Your gut instinct feels good
A parent's instinct should not be ignored, and may even be the best way to make important decisions when it comes to your children. No one knows your child the way that you do, and if you feel good about a decision regarding his care, then trust yourself. Everyone has heard the stories about parents saving their children based on instinct alone, that simple gut feeling that you get when something just isn't right. So if you're feeling good about your child's physician, chances are that you've made a good choice. The American Academy of Pediatrics suggests that you consider how you feel during an appointment: rushed and hurried, or as though the doctor is genuinely concerned about your child's health? Examine the way you feel about the care you received after a visit as well. Do you feel at peace with the decisions made, and like your concerns were considered to be valid? Choosing a doctor for your child and yourself can sometimes feel a bit like any other relationship: it either clicks or it doesn't. This is not the time to settle. If it doesn't feel like there's a connection and understanding about your wishes for your child's care, it might be time to move on. Here's more advice on finding a doctor you trust. It's important to trust your doctor, but it's also important to trust the brands on the products you use every day.

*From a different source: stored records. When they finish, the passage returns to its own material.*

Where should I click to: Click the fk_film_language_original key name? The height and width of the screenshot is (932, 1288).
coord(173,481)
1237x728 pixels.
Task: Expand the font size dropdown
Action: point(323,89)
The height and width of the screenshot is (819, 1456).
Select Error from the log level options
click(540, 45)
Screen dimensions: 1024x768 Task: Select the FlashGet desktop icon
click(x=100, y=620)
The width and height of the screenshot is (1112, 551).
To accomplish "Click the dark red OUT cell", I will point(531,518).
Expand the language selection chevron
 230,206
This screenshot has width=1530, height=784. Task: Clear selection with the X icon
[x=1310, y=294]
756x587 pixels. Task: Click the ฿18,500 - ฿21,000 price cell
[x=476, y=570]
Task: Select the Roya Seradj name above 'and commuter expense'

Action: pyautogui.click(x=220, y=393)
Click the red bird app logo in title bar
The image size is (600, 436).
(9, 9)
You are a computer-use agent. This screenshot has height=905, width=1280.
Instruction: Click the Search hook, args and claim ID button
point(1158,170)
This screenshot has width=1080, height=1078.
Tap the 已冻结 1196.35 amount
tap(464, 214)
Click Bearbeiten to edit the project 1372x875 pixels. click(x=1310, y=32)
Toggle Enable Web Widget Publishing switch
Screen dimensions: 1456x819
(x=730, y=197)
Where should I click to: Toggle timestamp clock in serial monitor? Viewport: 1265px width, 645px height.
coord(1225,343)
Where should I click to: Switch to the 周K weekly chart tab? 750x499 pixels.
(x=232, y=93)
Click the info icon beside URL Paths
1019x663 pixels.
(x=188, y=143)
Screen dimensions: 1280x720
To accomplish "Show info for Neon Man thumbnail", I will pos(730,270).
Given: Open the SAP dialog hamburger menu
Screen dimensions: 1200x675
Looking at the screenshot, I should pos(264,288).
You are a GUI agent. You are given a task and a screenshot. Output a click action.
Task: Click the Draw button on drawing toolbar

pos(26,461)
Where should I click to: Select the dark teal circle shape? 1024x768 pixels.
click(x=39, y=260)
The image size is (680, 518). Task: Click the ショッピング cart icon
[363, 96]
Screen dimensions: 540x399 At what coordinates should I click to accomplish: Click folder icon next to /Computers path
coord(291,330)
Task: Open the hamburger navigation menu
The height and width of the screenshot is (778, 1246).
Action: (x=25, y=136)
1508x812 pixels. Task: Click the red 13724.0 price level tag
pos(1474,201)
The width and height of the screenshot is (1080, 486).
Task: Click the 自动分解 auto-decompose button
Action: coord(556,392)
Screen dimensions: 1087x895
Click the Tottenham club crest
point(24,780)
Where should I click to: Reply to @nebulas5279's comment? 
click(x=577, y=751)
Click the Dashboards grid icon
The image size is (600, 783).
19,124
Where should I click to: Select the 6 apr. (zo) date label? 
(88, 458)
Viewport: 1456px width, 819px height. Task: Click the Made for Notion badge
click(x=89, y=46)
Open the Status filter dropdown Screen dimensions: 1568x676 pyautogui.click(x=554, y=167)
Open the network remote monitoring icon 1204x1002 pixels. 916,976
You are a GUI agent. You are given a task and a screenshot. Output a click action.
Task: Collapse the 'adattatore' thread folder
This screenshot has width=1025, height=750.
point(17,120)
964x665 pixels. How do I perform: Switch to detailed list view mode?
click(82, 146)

Meet the super heroes of the most trusted brands in America.
You feel comfortable enough to tell her your biggest health worries for your child
Every parent worries about their child's health. It starts as soon as they're born. Are they eating enough? Pooping enough? Breathing correctly? For first-time parents these fears can feel magnified, as every day with their newborn is uncharted territory. Having a physician who understands this, and can sympathize, is invaluable. You need to find someone that takes each of your concerns seriously, even if you must preface them with, "I know this sounds crazy but..." A parent should never feel like they cannot bring up an issue with a pediatrician for fear of seeming paranoid, over-protective, or annoying. This is a non-negotiable issue that directly affects the health of your child. Your child needs an advocate who isn't afraid or intimidated to ask every question necessary concerning her health. Find a pediatrician that hears your concerns, validates them, and then puts them to rest. Ben Spitalnick, MD, MBA, PhD, co-author of Baby Care Anywhere: A Quick Guide to Parenting On the Go, says that pediatricians should listen to parents. "[A pediatrician] should listen to everything you have to say. A nurse or helper will likely ask you questions before the doctor comes in, but a good pediatrician doesn't just rely on that information. She wants to hear it from the patient or parent themselves, to be sure the concerns are accurate, and to see if there is anything that hasn't been asked."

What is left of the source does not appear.